Quote Originally Posted by johnw View Post
I mentioned in my post that I put a ~40GB static file on the SSD. To be precise, it is 41992617078 Bytes (I imagine that is a typical amount of static data for a 64GB SSD) And Anvil's app and data is on the SSD. All settings in Anvil's app are the default, except that I checked the box about keeping running totals for GB written (option just added yesterday).

For reference, the md5sum of the 42GB file is: 0d1c4ec44d9f4ece86e907ab479da280
Alright, got a file ready for myself, weighing in at 42,022,123,868 bytes. C300 64GB should start tomorrow so long as UPS sticks to their delivery date.
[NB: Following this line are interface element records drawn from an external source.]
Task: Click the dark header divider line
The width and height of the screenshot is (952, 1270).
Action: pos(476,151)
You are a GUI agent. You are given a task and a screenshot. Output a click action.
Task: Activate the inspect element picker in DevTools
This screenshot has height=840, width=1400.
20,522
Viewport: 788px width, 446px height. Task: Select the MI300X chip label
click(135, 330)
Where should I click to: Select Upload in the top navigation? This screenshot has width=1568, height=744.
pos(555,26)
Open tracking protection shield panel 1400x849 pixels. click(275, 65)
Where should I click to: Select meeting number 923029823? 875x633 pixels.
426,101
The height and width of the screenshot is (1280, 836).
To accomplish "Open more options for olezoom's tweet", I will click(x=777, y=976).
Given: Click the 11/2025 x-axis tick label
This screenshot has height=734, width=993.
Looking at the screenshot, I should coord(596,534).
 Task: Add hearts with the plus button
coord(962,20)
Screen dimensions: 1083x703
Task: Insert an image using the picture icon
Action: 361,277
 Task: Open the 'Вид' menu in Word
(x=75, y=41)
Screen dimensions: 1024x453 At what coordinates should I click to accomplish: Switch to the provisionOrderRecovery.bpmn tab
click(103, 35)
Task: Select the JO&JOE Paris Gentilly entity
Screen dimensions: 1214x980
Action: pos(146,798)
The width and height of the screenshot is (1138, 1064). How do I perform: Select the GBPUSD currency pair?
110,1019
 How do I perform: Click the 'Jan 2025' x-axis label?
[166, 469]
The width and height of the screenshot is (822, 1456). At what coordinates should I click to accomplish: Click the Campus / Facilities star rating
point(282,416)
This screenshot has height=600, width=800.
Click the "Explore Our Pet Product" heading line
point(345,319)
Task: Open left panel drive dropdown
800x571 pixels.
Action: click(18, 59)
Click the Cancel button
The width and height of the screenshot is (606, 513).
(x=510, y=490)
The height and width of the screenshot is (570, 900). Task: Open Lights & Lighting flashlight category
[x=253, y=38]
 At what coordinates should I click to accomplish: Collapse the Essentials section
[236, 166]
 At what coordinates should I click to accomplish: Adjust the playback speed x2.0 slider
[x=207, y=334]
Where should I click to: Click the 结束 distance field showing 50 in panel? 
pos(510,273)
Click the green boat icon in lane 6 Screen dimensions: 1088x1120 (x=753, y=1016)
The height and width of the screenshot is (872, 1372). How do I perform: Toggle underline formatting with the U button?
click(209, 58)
I'm also going to test a SF-1200 drive now that the prospect of no-LTT has emerged (and if anyone wants to test a 25nm vs. my 34nm, let me know...easier to arrange testing and setup in pairs!). With a Sandforce back on the scene, I wanted to examine the compression settings in Anvil's app and see if any were suited to mimic 'real' data. With the discovery of the 233 SMART value, we can now see NAND writes in addition to Host writes, so if we can also write 'real' data we can kill two birds with one stone: see how long a drive lasts with 'real' use and how much the NAND can survive.

So what did I do?

First, I took two of my drives, C: and D:, which are comprised of OS and applications (C:) and documents (D:, .jpg, .png, .dng, .xlsx probably make up 95% of the data on it) and froze them into separate single-file, zero compression .rar documents. I then took those two .rar files (renamed to .r files...WinRAR wasn't too happy RARing a single .rar file) and ran them through 6 different compression algorithms: WinRAR Fastest RAR setting, WinRAR Normal RAR setting, WinRAR Best RAR setting, 7-zip Fastest LZMA setting, 7-zip Normal LZMA setting, and 7-zip Ultra LZMA setting. I then normalized the output file sizes.

Doing this created two 'compression curves' showing how my real data responds to various levels of compression. My thinking being that if any of Anvil's data compressibility settings had similarly shaped and similarly sized (after normalization) outputs, it would be a good candidate to use to mimic real data and allow the use of 'real' data with SF testing. Real data != 'real' data; 'real' data is just the best attempt to generate gobs of data that walk, talk, and act like real data. A great candidate would be a generated data set that had a compression curve between the two curves from real data, across the entire curve.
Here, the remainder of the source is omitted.